We will now show that \( \varvec{\mathrm {H}}_t \) satisfy the hypotheses of Corollary 1.8 uniformly in t. Since \( T=N^{-\xi } \) is small, the variance matrices \( \varvec{\mathrm {S}}_t \) are all small perturbations of \( \varvec{\mathrm {S}} \). In particular, \( \varvec{\mathrm {S}}_t \), \( t \in [0,T] \), are hence q / 2 -full.

Next we show that the interval I is inside the bulk of \( \varvec{\mathrm {H}}_t \). To this end, we consider the QVE associated to the variance matrix \( \varvec{\mathrm {S}}_t \),

$$\begin{aligned} -\frac{1}{ m_{t ; i}} \,=\, z + (\varvec{\mathrm {S}}\varvec{\mathrm {m}}_t)_i + d_i, \quad \varvec{\mathrm {d}} \,=\, ( \varvec{\mathrm {S}}_t-\varvec{\mathrm {S}} ) \varvec{\mathrm {m}}_t, \end{aligned}$$

as a perturbation of the original QVE with \( \varvec{\mathrm {S}} = \varvec{\mathrm {S}}_T \). In order to use our stability results we show \(||\varvec{\mathrm {d}} ||_\infty \lesssim T \). Since \( \varvec{\mathrm {H}}_t \) is q / 2-full we have \( s_{t;ij} \ge q/2 \) and hence using (i) of Theorem 6.1 of [1] we see that there is a constant \( \delta ' \sim 1 \) such that \( ||\varvec{\mathrm {m}}_t(z) ||_\infty \sim 1 \) uniformly for \( |\mathrm {Re}\,z | \le \delta ' \). Moreover, the structural \( \mathrm {L}^2\)-bound from Theorem 2.1 of [1] implies

$$\begin{aligned} \frac{||\varvec{\mathrm {m}}_t(z) ||^2_{\ell ^2}}{N} = \frac{1}{N}\sum _{i = 1}^N | m_{t ; i}(z) |^2\,\le \, \frac{4}{|z |^2},\quad z \in \mathbb {H},\; t \in [0,T]. \end{aligned}$$

Combining these estimates we see that \( \sup _{t,z}||\varvec{\mathrm {m}}_t(z) ||^2_{\ell ^2} \lesssim N \), and consequently the perturbation is small in the uniform norm: \( ||\varvec{\mathrm {d}} ||_\infty \lesssim N\sup _{i,j}|s_{t;ij}-s_{ij} | \lesssim N^{-\xi } \). Applying the stability (Theorem 4.2 or Theorem 2.12 from [1]) of the QVE associated to \( \varvec{\mathrm {S}}\) we conclude that \( || \varvec{\mathrm {m}}_t(z)-\varvec{\mathrm {m}}(z) ||_\infty \lesssim N^{-\xi }\varepsilon ^{-2} \), and hence \( \rho _t(\omega ) \ge \varepsilon /2\) for \(\omega \in I \) and all t , provided N is sufficiently large.

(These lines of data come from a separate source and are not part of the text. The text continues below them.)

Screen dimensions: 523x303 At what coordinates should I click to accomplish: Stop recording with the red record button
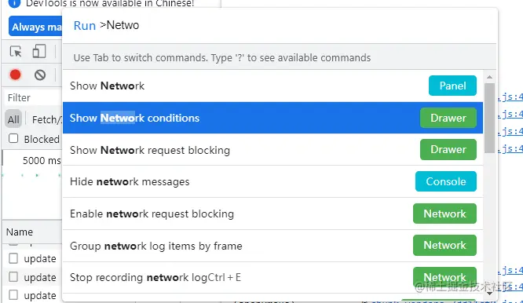[x=16, y=75]
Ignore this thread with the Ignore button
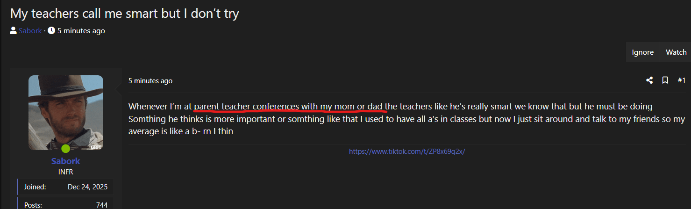691x209 pixels. [642, 52]
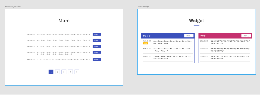Click more button in おしらせ widget header
Viewport: 260px width, 95px height.
[189, 36]
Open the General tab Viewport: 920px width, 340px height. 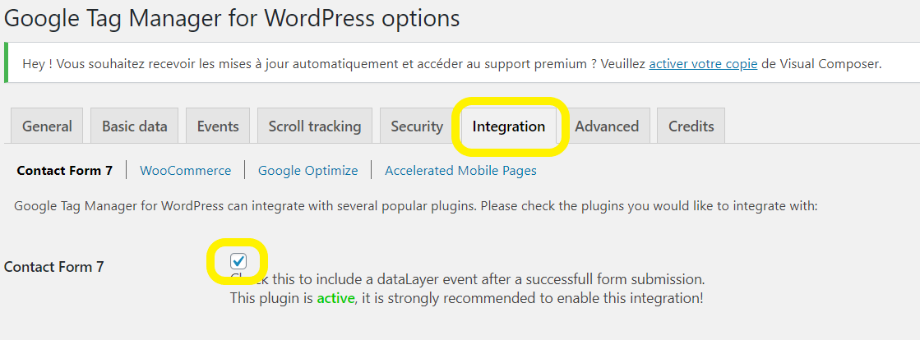coord(47,126)
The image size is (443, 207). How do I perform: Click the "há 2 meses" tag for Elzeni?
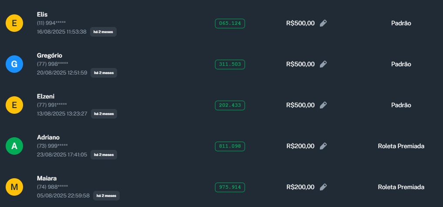pyautogui.click(x=104, y=114)
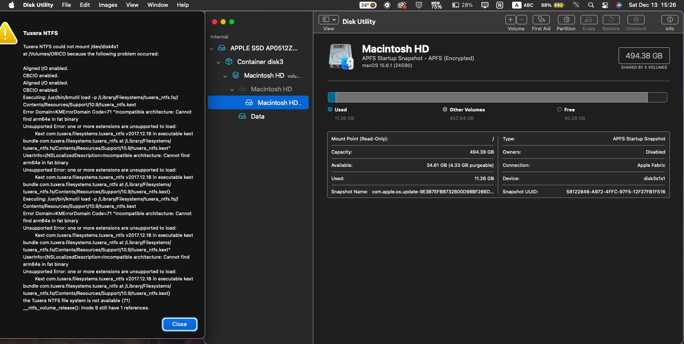Open Spotlight search in the menu bar
Viewport: 684px width, 344px height.
click(591, 5)
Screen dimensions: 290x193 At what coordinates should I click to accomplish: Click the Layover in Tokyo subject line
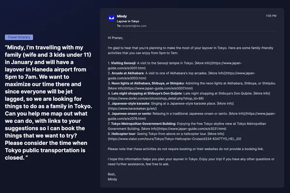pyautogui.click(x=128, y=21)
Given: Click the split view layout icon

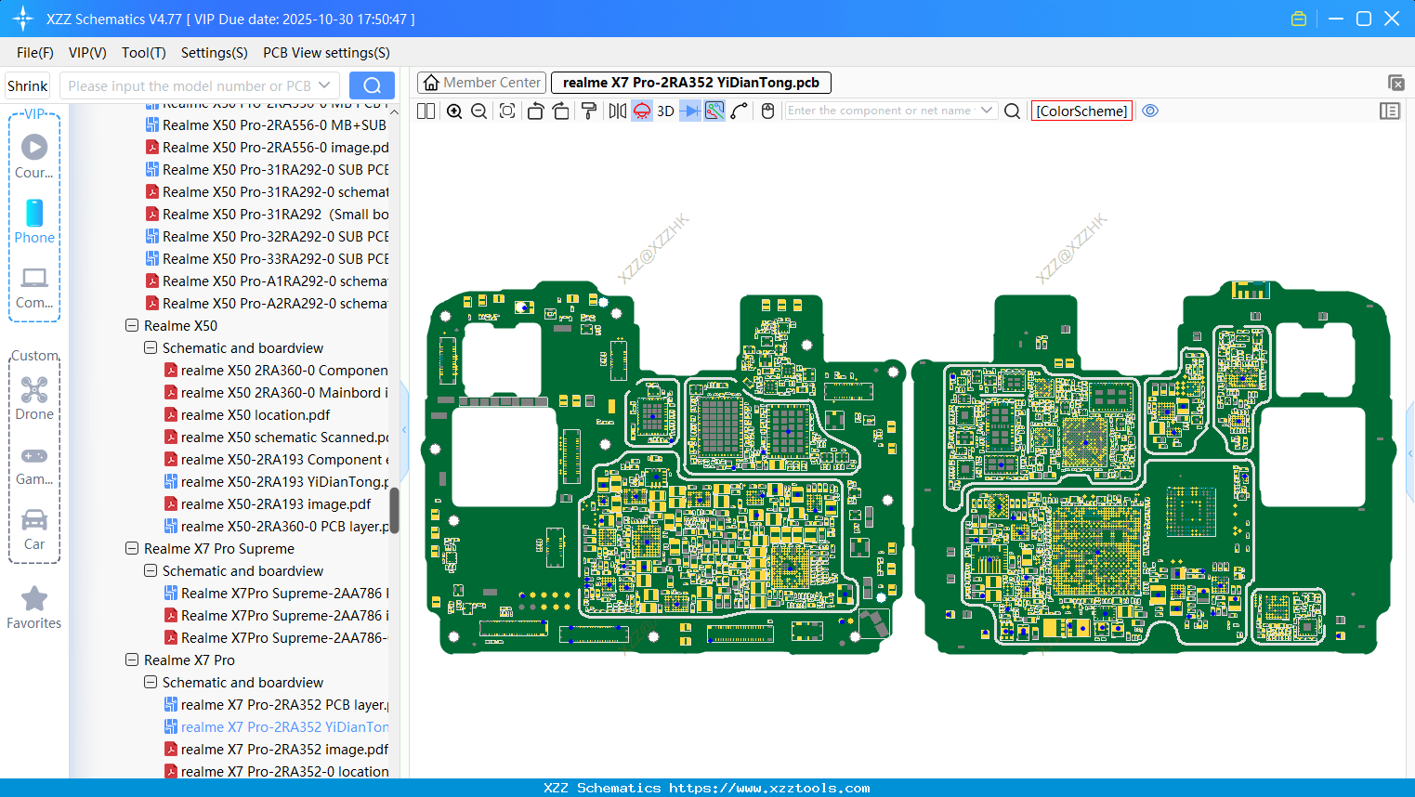Looking at the screenshot, I should (426, 111).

The moment condition (D) is automatically satisfied uniformly for every \(\mathbf {H}_t\) by construction. Since the condition (A) is merely a matter of normalization we have now shown that \(\varvec{\mathrm {H}}_t\) satisfy the hypotheses of Corollary 1.8 uniformly in t . Thus \( \varvec{\mathrm {H}}_t \) satisfy local law uniformly in \(t \in [0,T] \) and \( z \in I +\mathrm {i}[N^{\gamma -1},\infty ) \). This finishes the proof of universality.